§ Aim of the task
Write out the entire listing exactly, so that each line matches the original.

§ Dataset extract
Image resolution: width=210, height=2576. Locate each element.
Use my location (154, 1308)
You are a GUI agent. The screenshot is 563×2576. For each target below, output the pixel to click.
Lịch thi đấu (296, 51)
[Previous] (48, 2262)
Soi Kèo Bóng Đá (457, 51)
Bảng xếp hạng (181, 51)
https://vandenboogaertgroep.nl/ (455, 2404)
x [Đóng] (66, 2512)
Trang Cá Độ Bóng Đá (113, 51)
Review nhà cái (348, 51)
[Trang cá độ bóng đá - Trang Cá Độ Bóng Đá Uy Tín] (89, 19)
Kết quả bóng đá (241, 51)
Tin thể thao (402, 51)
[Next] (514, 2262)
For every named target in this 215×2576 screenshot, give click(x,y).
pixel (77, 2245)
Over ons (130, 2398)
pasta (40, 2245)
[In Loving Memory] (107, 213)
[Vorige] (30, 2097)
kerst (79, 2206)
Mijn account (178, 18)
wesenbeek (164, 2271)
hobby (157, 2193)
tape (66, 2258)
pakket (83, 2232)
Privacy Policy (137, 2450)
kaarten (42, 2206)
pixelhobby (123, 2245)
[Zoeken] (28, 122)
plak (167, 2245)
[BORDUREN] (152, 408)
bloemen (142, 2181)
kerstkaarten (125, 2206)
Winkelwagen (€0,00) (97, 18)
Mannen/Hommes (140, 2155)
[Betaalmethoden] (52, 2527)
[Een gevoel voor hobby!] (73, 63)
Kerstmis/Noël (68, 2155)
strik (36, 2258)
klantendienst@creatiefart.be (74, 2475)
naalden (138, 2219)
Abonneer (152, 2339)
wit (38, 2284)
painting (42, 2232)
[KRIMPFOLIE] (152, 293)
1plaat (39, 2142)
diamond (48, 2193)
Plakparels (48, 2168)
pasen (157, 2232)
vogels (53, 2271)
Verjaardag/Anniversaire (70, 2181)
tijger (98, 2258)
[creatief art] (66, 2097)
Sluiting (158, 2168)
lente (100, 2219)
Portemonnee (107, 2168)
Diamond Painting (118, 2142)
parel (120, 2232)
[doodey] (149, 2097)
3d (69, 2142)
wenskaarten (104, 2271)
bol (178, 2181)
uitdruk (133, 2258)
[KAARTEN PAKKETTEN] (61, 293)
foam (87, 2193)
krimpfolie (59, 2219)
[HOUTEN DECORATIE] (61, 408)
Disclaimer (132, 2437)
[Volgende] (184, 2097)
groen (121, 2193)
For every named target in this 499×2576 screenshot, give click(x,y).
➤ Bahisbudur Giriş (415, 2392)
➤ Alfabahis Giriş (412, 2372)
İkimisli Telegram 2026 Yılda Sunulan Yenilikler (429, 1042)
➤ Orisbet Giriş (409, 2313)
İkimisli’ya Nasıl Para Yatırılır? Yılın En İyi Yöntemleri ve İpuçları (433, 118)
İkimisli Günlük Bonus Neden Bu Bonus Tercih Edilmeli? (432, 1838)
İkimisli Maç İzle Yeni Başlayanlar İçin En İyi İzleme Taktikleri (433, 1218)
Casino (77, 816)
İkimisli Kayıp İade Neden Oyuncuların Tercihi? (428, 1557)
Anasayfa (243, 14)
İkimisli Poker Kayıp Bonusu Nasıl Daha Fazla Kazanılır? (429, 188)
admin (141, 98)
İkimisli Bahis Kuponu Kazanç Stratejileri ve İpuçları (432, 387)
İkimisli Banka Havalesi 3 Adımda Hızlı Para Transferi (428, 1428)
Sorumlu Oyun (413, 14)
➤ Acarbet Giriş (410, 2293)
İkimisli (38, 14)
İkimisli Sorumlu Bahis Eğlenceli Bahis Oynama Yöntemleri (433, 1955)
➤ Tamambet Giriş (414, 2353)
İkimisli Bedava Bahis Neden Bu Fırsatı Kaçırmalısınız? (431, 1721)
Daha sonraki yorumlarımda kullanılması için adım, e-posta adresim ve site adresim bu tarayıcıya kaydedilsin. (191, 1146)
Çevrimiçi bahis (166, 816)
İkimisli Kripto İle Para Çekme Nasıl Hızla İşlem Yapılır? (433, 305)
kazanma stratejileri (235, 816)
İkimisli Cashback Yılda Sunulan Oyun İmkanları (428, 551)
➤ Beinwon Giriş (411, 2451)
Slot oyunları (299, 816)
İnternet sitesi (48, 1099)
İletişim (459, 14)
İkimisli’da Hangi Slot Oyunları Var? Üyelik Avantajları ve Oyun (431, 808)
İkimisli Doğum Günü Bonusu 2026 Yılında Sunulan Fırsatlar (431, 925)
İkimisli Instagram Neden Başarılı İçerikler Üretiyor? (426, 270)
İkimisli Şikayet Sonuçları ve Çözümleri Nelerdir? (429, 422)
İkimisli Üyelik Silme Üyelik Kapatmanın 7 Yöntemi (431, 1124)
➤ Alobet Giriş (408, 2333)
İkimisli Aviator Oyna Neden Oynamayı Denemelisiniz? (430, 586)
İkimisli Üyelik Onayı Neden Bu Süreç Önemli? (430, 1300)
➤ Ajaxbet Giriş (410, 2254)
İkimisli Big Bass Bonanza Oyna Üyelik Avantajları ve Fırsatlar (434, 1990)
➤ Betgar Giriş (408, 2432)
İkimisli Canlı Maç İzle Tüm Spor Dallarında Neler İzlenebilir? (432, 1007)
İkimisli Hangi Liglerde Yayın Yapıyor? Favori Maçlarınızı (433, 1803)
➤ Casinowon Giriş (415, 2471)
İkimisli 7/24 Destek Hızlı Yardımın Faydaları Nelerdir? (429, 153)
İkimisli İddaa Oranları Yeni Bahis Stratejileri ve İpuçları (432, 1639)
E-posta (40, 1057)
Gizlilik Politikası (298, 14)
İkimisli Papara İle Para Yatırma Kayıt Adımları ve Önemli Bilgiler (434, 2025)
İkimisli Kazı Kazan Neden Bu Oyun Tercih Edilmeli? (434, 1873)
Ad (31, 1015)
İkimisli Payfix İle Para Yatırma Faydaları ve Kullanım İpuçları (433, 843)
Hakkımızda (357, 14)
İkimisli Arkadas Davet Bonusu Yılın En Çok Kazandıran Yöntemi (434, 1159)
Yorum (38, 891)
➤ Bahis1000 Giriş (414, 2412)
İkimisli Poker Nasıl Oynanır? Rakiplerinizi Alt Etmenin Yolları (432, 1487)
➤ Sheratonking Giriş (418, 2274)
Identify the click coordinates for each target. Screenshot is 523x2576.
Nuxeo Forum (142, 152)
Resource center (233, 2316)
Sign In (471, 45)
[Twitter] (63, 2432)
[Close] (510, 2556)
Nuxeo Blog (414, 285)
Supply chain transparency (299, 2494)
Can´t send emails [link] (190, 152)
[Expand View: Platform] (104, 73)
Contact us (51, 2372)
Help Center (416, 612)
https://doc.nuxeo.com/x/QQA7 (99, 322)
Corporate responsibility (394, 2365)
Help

§ Result below
Image resolution: width=210, height=2576. Locate each element.
Use my location (154, 1308)
You are a GUI agent. The screenshot is 563×2576. For each target below, output the pixel to click.
Lịch thi đấu (296, 51)
[Previous] (48, 2262)
Soi Kèo Bóng Đá (457, 51)
Bảng xếp hạng (181, 51)
https://vandenboogaertgroep.nl/ (455, 2404)
x [Đóng] (66, 2512)
Trang Cá Độ Bóng Đá (113, 51)
Review nhà cái (348, 51)
[Trang cá độ bóng đá - Trang Cá Độ Bóng Đá Uy Tín] (89, 19)
Kết quả bóng đá (241, 51)
Tin thể thao (402, 51)
[Next] (514, 2262)
For every named target in this 215×2576 screenshot, give click(x,y).
pixel (77, 2245)
Over ons (130, 2398)
pasta (40, 2245)
[In Loving Memory] (107, 213)
[Vorige] (30, 2097)
kerst (79, 2206)
Mijn account (178, 18)
wesenbeek (164, 2271)
hobby (157, 2193)
tape (66, 2258)
pakket (83, 2232)
Privacy Policy (137, 2450)
kaarten (42, 2206)
pixelhobby (123, 2245)
[Zoeken] (28, 122)
plak (167, 2245)
[BORDUREN] (152, 408)
bloemen (142, 2181)
kerstkaarten (125, 2206)
Winkelwagen (€0,00) (97, 18)
Mannen/Hommes (140, 2155)
[Betaalmethoden] (52, 2527)
[Een gevoel voor hobby!] (73, 63)
Kerstmis/Noël (68, 2155)
strik (36, 2258)
klantendienst@creatiefart.be (74, 2475)
naalden (138, 2219)
Abonneer (152, 2339)
wit (38, 2284)
painting (42, 2232)
[KRIMPFOLIE] (152, 293)
1plaat (39, 2142)
diamond (48, 2193)
Plakparels (48, 2168)
pasen (157, 2232)
vogels (53, 2271)
Verjaardag/Anniversaire (70, 2181)
tijger (98, 2258)
[creatief art] (66, 2097)
Sluiting (158, 2168)
lente (100, 2219)
Portemonnee (107, 2168)
Diamond Painting (118, 2142)
parel (120, 2232)
[doodey] (149, 2097)
3d (69, 2142)
wenskaarten (104, 2271)
bol (178, 2181)
uitdruk (133, 2258)
[KAARTEN PAKKETTEN] (61, 293)
foam (87, 2193)
krimpfolie (59, 2219)
[HOUTEN DECORATIE] (61, 408)
Disclaimer (132, 2437)
[Volgende] (184, 2097)
groen (121, 2193)
For every named target in this 499×2576 screenshot, give click(x,y).
➤ Bahisbudur Giriş (415, 2392)
➤ Alfabahis Giriş (412, 2372)
İkimisli Telegram 2026 Yılda Sunulan Yenilikler (429, 1042)
➤ Orisbet Giriş (409, 2313)
İkimisli’ya Nasıl Para Yatırılır? Yılın En İyi Yöntemleri ve İpuçları (433, 118)
İkimisli Günlük Bonus Neden Bu Bonus Tercih Edilmeli? (432, 1838)
İkimisli Maç İzle Yeni Başlayanlar İçin En İyi İzleme Taktikleri (433, 1218)
Casino (77, 816)
İkimisli Kayıp İade Neden Oyuncuların Tercihi? (428, 1557)
Anasayfa (243, 14)
İkimisli Poker Kayıp Bonusu Nasıl Daha Fazla Kazanılır? (429, 188)
admin (141, 98)
İkimisli Bahis Kuponu Kazanç Stratejileri ve İpuçları (432, 387)
İkimisli Banka Havalesi 3 Adımda Hızlı Para Transferi (428, 1428)
Sorumlu Oyun (413, 14)
➤ Acarbet Giriş (410, 2293)
İkimisli (38, 14)
İkimisli Sorumlu Bahis Eğlenceli Bahis Oynama Yöntemleri (433, 1955)
➤ Tamambet Giriş (414, 2353)
İkimisli Bedava Bahis Neden Bu Fırsatı Kaçırmalısınız? (431, 1721)
Daha sonraki yorumlarımda kullanılması için adım, e-posta adresim ve site adresim bu tarayıcıya kaydedilsin. (191, 1146)
Çevrimiçi bahis (166, 816)
İkimisli Kripto İle Para Çekme Nasıl Hızla İşlem Yapılır? (433, 305)
kazanma stratejileri (235, 816)
İkimisli Cashback Yılda Sunulan Oyun İmkanları (428, 551)
➤ Beinwon Giriş (411, 2451)
Slot oyunları (299, 816)
İnternet sitesi (48, 1099)
İletişim (459, 14)
İkimisli’da Hangi Slot Oyunları Var? Üyelik Avantajları ve Oyun (431, 808)
İkimisli Doğum Günü Bonusu 2026 Yılında Sunulan Fırsatlar (431, 925)
İkimisli Instagram Neden Başarılı İçerikler Üretiyor? (426, 270)
İkimisli Şikayet Sonuçları ve Çözümleri Nelerdir? (429, 422)
İkimisli Üyelik Silme Üyelik Kapatmanın 7 Yöntemi (431, 1124)
➤ Alobet Giriş (408, 2333)
İkimisli Aviator Oyna Neden Oynamayı Denemelisiniz? (430, 586)
İkimisli Üyelik Onayı Neden Bu Süreç Önemli? (430, 1300)
➤ Ajaxbet Giriş (410, 2254)
İkimisli Big Bass Bonanza Oyna Üyelik Avantajları ve Fırsatlar (434, 1990)
➤ Betgar Giriş (408, 2432)
İkimisli Canlı Maç İzle Tüm Spor Dallarında Neler İzlenebilir? (432, 1007)
İkimisli Hangi Liglerde Yayın Yapıyor? Favori Maçlarınızı (433, 1803)
➤ Casinowon Giriş (415, 2471)
İkimisli 7/24 Destek Hızlı Yardımın Faydaları Nelerdir? (429, 153)
İkimisli İddaa Oranları Yeni Bahis Stratejileri ve İpuçları (432, 1639)
E-posta (40, 1057)
Gizlilik Politikası (298, 14)
İkimisli Papara İle Para Yatırma Kayıt Adımları ve Önemli Bilgiler (434, 2025)
İkimisli Kazı Kazan Neden Bu Oyun Tercih Edilmeli? (434, 1873)
Ad (31, 1015)
İkimisli Payfix İle Para Yatırma Faydaları ve Kullanım İpuçları (433, 843)
Hakkımızda (357, 14)
İkimisli Arkadas Davet Bonusu Yılın En Çok Kazandıran Yöntemi (434, 1159)
Yorum (38, 891)
➤ Bahis1000 Giriş (414, 2412)
İkimisli Poker Nasıl Oynanır? Rakiplerinizi Alt Etmenin Yolları (432, 1487)
➤ Sheratonking Giriş (418, 2274)
Identify the click coordinates for each target. Screenshot is 523x2576.
Nuxeo Forum (142, 152)
Resource center (233, 2316)
Sign In (471, 45)
[Twitter] (63, 2432)
[Close] (510, 2556)
Nuxeo Blog (414, 285)
Supply chain transparency (299, 2494)
Can´t send emails [link] (190, 152)
[Expand View: Platform] (104, 73)
Contact us (51, 2372)
Help Center (416, 612)
https://doc.nuxeo.com/x/QQA7 (99, 322)
Corporate responsibility (394, 2365)
Help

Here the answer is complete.